Words are all right, but bodies are the truest way to express ourselves


| March/April 2001


Part I: King Charles the First

Chuck Berry is from St. Louis, where he built an amusement park—named Berry Park, of course––so he could ride up and down the midway in a cherry-red Cadillac convertible, handing $10 bills to children as he smiled down upon them with his big, gentle grin.

It was 1980. I was 16 and trying to figure out why my country had turned its back on its most gifted black musicians. I had waited in line in the sleet for six hours to see Chuck at the infamous Louie’s Rock City—a small, dark biker bar owned by a second-rate mobster who’d been run out of Philly. The place had previously been a Polynesian restaurant, and Louie had done nothing to enhance the decor, which consisted primarily of wooden masks, tiki torches, and fake palm trees. The waitresses chewed gum and wore fishnet stockings and red, low-cut blouses; they circulated among the tables carrying cardboard six-packs of Budweiser, from which they’d plunk an unopened bottle on your table when you handed them a dollar.

Chuck came out, already grinning and panting and duckwalking, and when he played one of those unforgettable rock riffs with his long, bony black fingers, the place was alive in an instant. Tables were pushed away, and every one of us was up and dancing, together, as if we had arrived in the same pickup.

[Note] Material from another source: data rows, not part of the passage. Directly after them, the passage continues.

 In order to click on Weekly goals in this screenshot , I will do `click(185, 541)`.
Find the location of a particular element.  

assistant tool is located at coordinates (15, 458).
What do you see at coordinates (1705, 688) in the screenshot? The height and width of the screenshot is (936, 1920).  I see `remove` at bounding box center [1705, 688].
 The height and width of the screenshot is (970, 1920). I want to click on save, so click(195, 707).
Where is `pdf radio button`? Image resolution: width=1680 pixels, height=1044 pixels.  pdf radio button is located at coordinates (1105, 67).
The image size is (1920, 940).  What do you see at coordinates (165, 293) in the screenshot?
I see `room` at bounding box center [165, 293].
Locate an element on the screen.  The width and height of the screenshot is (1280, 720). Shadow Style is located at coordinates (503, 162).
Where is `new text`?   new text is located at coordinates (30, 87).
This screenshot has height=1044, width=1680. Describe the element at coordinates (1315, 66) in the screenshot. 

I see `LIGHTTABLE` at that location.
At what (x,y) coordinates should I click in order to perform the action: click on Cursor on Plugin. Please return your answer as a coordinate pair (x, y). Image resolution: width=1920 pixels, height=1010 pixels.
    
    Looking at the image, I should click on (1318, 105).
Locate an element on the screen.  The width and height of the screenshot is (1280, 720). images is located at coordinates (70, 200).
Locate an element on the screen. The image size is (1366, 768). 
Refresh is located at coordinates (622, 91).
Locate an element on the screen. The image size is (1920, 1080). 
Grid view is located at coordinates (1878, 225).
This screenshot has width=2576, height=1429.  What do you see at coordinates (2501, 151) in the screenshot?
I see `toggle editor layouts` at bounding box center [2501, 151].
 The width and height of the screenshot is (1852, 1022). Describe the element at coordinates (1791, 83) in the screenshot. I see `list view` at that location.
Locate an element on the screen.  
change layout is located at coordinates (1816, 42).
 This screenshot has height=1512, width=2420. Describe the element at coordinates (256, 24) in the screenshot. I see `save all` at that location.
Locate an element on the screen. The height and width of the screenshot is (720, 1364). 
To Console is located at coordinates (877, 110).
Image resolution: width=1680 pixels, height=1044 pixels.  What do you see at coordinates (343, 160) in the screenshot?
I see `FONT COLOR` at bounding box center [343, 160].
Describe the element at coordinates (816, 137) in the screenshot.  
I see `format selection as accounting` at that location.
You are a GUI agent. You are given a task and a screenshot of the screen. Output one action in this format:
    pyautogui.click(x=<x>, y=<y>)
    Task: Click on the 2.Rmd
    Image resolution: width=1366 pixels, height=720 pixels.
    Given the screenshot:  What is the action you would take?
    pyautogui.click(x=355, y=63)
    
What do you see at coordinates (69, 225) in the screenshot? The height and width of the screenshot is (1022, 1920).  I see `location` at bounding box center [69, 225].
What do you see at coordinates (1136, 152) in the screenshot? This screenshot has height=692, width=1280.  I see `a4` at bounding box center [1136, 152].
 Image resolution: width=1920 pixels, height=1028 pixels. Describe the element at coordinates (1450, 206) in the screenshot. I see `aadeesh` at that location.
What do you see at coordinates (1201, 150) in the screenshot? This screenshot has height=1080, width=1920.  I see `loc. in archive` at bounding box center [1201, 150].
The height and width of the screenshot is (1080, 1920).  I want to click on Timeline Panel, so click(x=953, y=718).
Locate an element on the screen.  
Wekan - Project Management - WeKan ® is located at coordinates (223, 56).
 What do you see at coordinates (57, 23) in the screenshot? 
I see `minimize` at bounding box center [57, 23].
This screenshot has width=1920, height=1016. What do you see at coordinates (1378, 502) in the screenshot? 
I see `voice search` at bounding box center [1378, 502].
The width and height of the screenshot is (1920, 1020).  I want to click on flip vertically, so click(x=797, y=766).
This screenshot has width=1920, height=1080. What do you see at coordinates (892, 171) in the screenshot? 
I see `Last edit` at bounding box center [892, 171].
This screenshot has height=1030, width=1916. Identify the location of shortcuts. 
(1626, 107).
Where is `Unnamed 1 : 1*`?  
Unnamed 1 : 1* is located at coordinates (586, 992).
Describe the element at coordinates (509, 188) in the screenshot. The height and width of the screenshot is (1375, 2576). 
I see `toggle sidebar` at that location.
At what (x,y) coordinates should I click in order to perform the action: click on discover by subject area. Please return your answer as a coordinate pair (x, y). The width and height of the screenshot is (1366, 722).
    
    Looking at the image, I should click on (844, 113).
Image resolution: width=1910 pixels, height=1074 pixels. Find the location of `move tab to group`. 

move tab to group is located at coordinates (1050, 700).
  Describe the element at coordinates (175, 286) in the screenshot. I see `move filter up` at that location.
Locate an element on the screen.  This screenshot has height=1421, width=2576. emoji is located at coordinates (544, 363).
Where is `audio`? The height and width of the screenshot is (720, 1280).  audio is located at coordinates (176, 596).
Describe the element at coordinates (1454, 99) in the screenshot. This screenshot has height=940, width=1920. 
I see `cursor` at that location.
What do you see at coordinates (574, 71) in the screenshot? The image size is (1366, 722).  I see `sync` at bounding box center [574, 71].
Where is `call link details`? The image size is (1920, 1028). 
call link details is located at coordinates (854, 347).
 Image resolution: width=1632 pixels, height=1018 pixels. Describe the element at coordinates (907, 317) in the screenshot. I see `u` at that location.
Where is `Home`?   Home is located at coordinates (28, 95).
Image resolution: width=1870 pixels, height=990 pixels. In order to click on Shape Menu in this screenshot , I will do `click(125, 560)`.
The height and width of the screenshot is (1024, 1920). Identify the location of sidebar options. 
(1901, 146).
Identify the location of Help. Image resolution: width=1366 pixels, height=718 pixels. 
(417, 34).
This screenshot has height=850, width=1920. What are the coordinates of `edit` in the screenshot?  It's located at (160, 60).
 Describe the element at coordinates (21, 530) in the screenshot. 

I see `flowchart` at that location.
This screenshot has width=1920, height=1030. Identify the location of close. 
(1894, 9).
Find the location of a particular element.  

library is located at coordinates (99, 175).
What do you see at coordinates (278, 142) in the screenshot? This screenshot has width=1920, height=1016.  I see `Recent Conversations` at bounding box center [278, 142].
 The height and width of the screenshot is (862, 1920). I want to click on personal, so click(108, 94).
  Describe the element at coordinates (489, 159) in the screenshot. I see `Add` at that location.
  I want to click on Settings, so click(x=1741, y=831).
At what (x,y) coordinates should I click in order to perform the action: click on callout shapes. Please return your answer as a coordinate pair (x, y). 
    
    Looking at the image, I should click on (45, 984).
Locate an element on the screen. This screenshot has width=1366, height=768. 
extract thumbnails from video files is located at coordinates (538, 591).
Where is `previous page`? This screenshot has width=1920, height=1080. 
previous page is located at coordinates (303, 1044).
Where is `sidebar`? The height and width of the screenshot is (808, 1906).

Immense, tattooed bikers hopped around grinning, and we all bounced off each other, and off the mask-covered walls and fake palm trees, and we sang and hollered rebel yells, and spun with our hands in the air. And all the mean folks turned sweet, and all the women turned beautiful, and people who would have passed each other on the street in silence and with eyes averted now danced together like family. All the gaps in the world had suddenly closed. We danced and laughed, and we smiled at Chuck, and Chuck smiled back.

An hour and a half into the set, as the small crowd reached a sort of religious ecstasy, a woman, drunk with joy and whiskey, climbed onto the stage and began dancing wildly. In a flash, an immense, muscle-bound bouncer—a man perhaps a third Chuck Berry’s age and three times his size—leapt on stage, grabbed the woman, and swept her quickly and forcefully back into the crowd.

I remember that Chuck had been grinning appreciatively as she danced, and I remember that he was in the middle of a searing jam on 'Carol,' and I remember that, in the instant before the woman disappeared, everything was right. But when she was pulled away, well, it all happened in a single breath the way the air is suddenly sucked out of the world when we hear of someone we love passing from it.